Een prachtige uitzending van “Andere tijden” vorige week, over het legendarische schaatsduo Ard Schenk en Kees Verkerk. Intussen beiden de 70 gepasseerd ontmoeten ze elkaar in het café bij het veer in Puttershoek, waar Kees zijn jeugd doorbracht. Ik noem dat café met enige trots, want als 10-jarige ben ik daar met mijn even oude neef Paul eens naar toe gefietst.
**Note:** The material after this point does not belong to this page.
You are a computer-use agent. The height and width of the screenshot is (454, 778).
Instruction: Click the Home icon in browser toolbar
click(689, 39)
Kees zagen we niet, die woonde misschien toen al in Noorwegen, maar zijn geboortehuis hadden we dan toch maar mooi met eigen ogen aanschouwd.
Het is een prachtige documentaire, doorspekt met filmfragmenten uit de sportieve carrière van de beide heren. Opnamen die allerlei herinneringen opriepen aan mijn jongensjaren. Hoe intens we meeleefden met de Nederlandse topschaatsers, Ard en Keessie, maar ook met al die anderen: Peter Nottet, Rudi Liebrechts, Jan Bols, Eddy Verheijen. Haarscherp nog herinner ik me de legendarische 10 kilometer-race waarin Kees bijna onder de in die tijd magische 15 minutengrens dook. Met een heel gezelschap vaders en zonen zaten en lagen we in de woonkamer van de ouders van mijn vriendje Pieter voor de – zwart-wit – TV en ook al wisten we dat hij ons niet kon horen, we schreeuwden onze kelen schor om hem aan te moedigen!
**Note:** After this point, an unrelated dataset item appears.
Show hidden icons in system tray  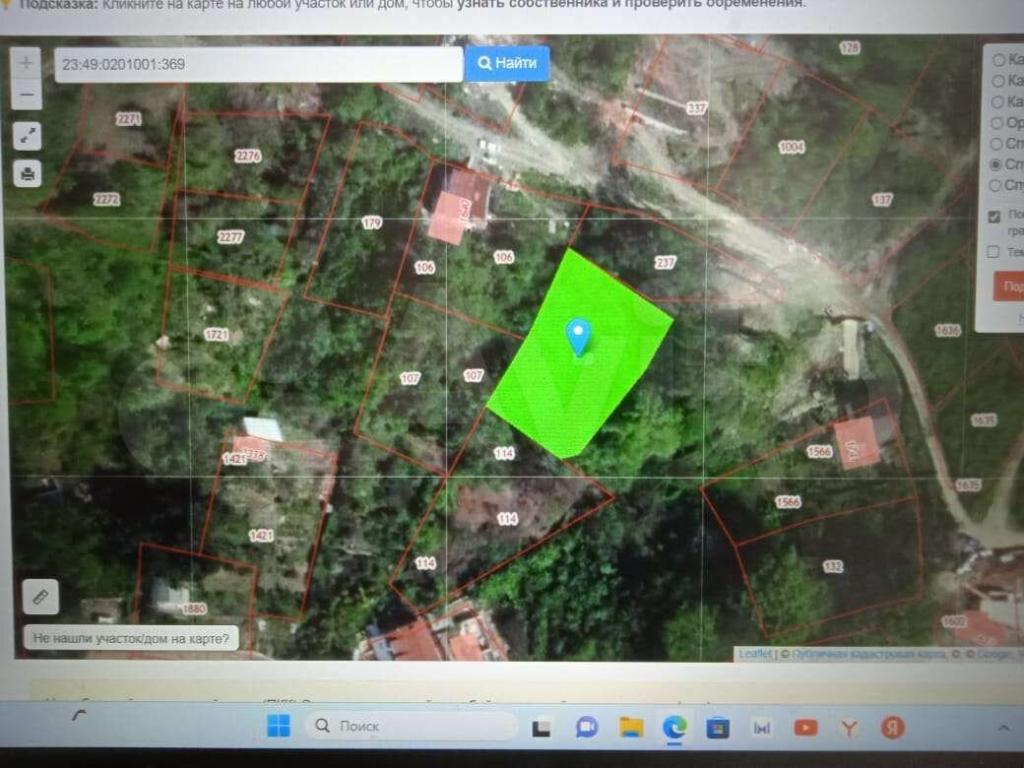tap(1001, 727)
Het is natuurlijk ouwemannen gezeur, maar toch komt het me voor alsof we in die jaren ook zelf vaker op natuurijs stonden en al krabbelend onszelf tot Kees of Ard droomden. Helaas, zomin als tot topvoetballer heb ik het tot topschaatser geschopt.
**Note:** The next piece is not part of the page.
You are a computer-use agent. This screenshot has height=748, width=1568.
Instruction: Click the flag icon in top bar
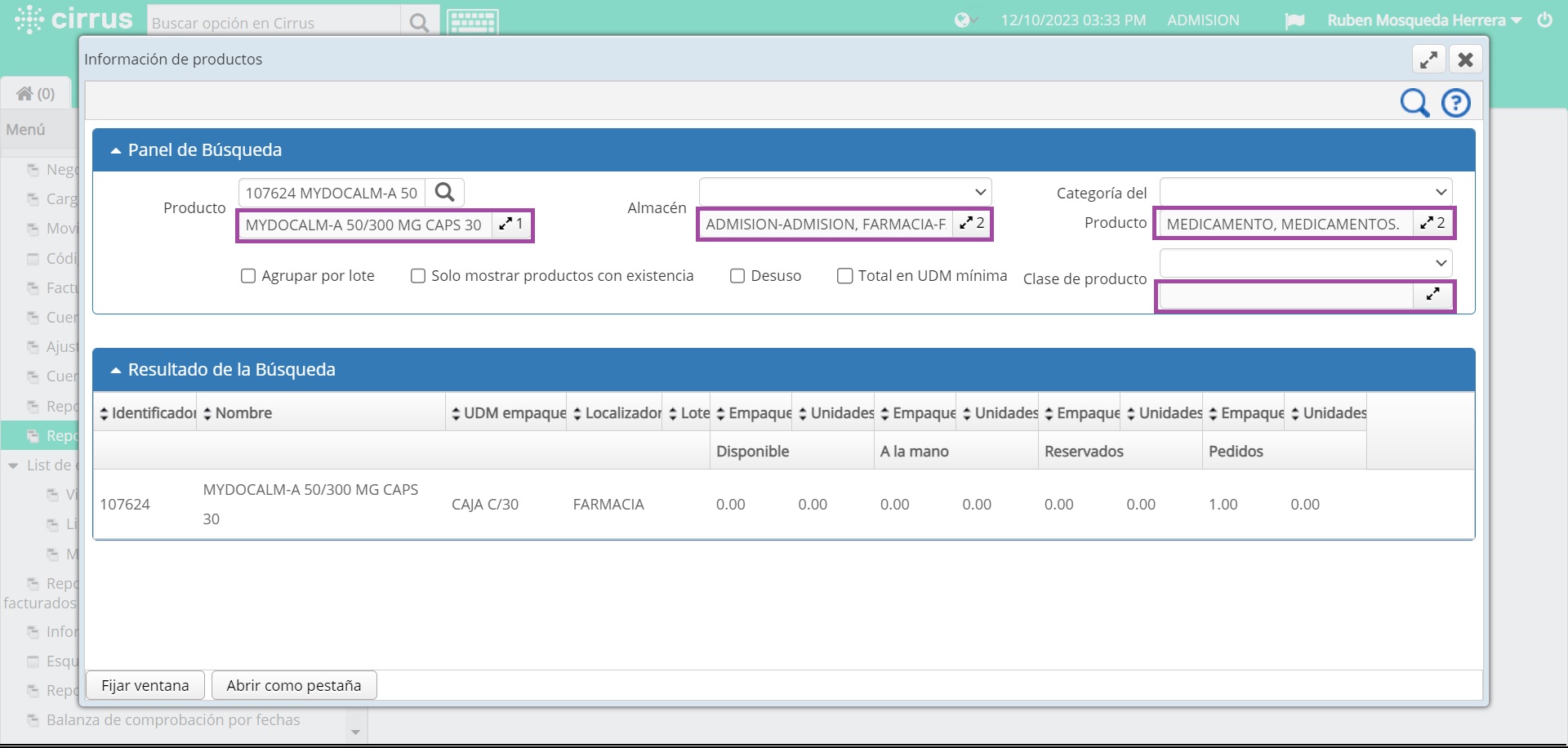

Maar afgelopen zaterdag kon het ineens weer. Schaatsen op natuurijs! Thuis om de hoek! Als een kind zo opgewonden heb ik mijn schaatsen - die al vijf jaar ongebruikt onder mijn bed in de doos zaten - ondergebonden. Toegegeven, de eerste tien minuten protesteerden alle denkbare spiertjes in voeten en enkels, maar daarna was het genieten, intens genieten, gemengd met een vleugje nostalgie.